Size of the problem.
N = 200;
P = round(N/4);
We consider here a simple compressed sensing scenario where the operator $\Phi$ is a realization of a Gaussian random matrix.
Phi = randn(P,N);
Sparsity of the input data.
s = round(P/5);
Sparse vector.
I = randperm(N); I = I(1:s);
x0 = zeros(N,1); x0(I) = sign(randn(s,1));
Noise level.
sigma = 0.05 * norm(Phi*x0)/sqrt(P);
Measurements $y=\Phi x_0 + w$.
y = Phi*x0 + sigma*randn(P,1);
To recover an approximation of the signal $x_0$, we use the Basis Pursuit denoising method, that use the $\ell^1$ norm as a sparsity enforcing penalty $$ x_\la \in \uargmin{x \in \RR^N} \frac{1}{2} \norm{y-\Phi x}^2 + \la \norm{x}_1 \quad (\Pp_\la), $$ where the $\ell^1$ norm is defined as $$ \norm{x}_1 = \sum_i \abs{x_i}. $$
The parameter $\la$ should be set in accordance to the noise level $\norm{w}$.
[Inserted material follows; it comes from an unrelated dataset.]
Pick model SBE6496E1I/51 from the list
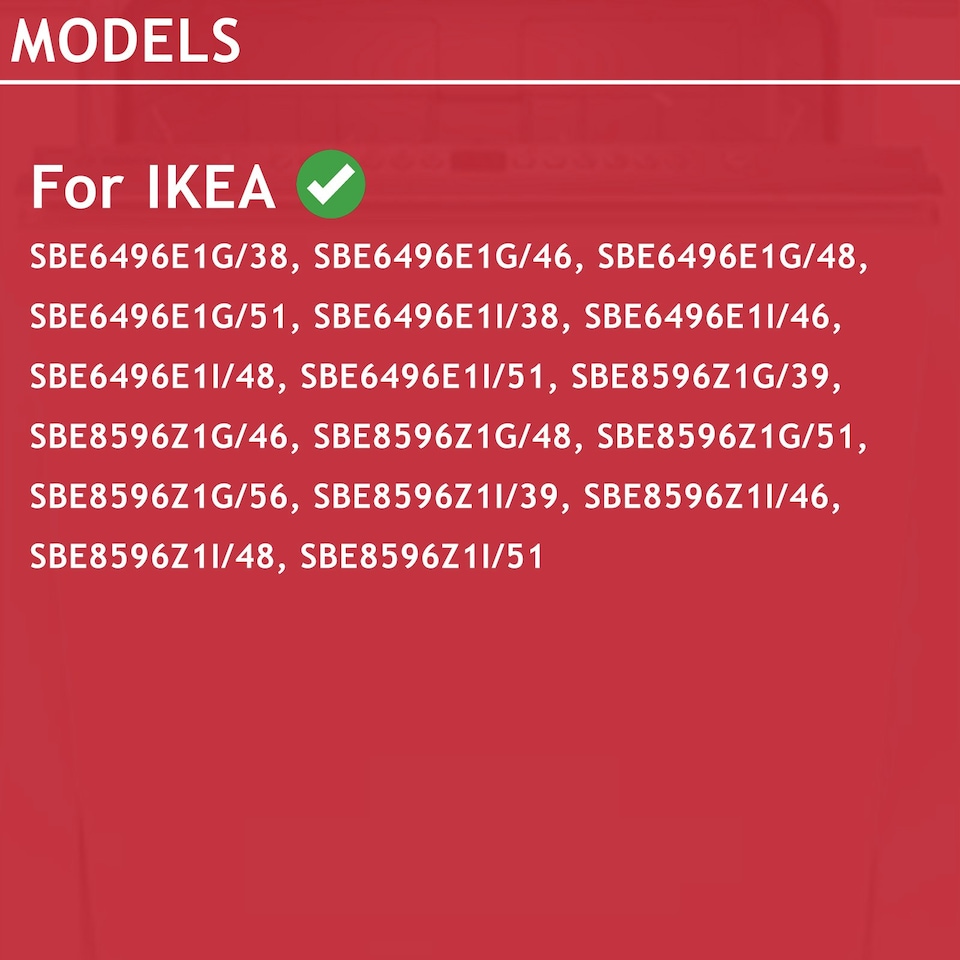 425,378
In the case where there is no noise, $w=0$, we let $\la \rightarrow 0^+$ and solve the Basis Pursuit constrained optimization $$ x_{0^+} \in \uargmin{\Phi x= y} \norm{x}_1. $$
In order to avoid technical difficulties, we assume that $\Phi$ is such that $x_\la$ is uniquely defined. This is the case with probability 1 when $\Phi$ is a realization of a Gaussian matrix field.
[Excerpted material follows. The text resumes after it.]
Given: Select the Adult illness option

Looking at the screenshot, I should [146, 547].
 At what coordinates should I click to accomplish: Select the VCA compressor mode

In the following, for some index set $I \subset \{1,\ldots,N\}$, we denote $$ \Phi_I = (\phi_i)_{i \in I} \in \RR^{P \times \abs{I}} $$ the sub-matrix obtained by extracting the columns $\phi_i \in \RR^P$ of $\Phi$ indexed by $I$. The support of a vector is $$ \text{support}(x) = \enscond{i \in \{1,\ldots,N\}}{ x_i \neq 0 }. $$
Standard results from convex analysis shows that $x_\la$ is a solution of $\Pp_\la$ if and only if $$ \choice{ \text{(C1)} \qquad \Phi_I^*( y-\Phi_I x_{\la,I} ) = \la \text{sign}(x_{\la,I}), \\ \text{(C2)} \qquad \norm{ \Phi_{J}^*( y-\Phi_I x_{\la,I} ) }_\infty \leq \la }$ $$ where $I=\text{support}(x_\la)$ and $J = I^c$ is the complementary.
The homotopy algorithm computes the solution $x_\la$ for all values of $\la \in \RR^+$. More precisely, it can be shown that $$ \la \in \RR^+ \mapsto x_\la \in \RR^N $$ is a piecewise affine map, and the homotopy algorihtm computes the solution vectors $$ x_{\la_1},\ldots,x_{\la_K} \qwhereq 0^+ = \la_K < \ldots < \la_{1} $$ at the breakpoints $(x_{\la_k})_k$ of this piecewise affine path.
This algorithm was introduced in the over-determined setting in:
Michael R. Osborne, Brett Presnell, and Berwin A. Turlach. On the lasso and its dual. Journal of Computational and Graphical Statistics, 9:319?337, 2000.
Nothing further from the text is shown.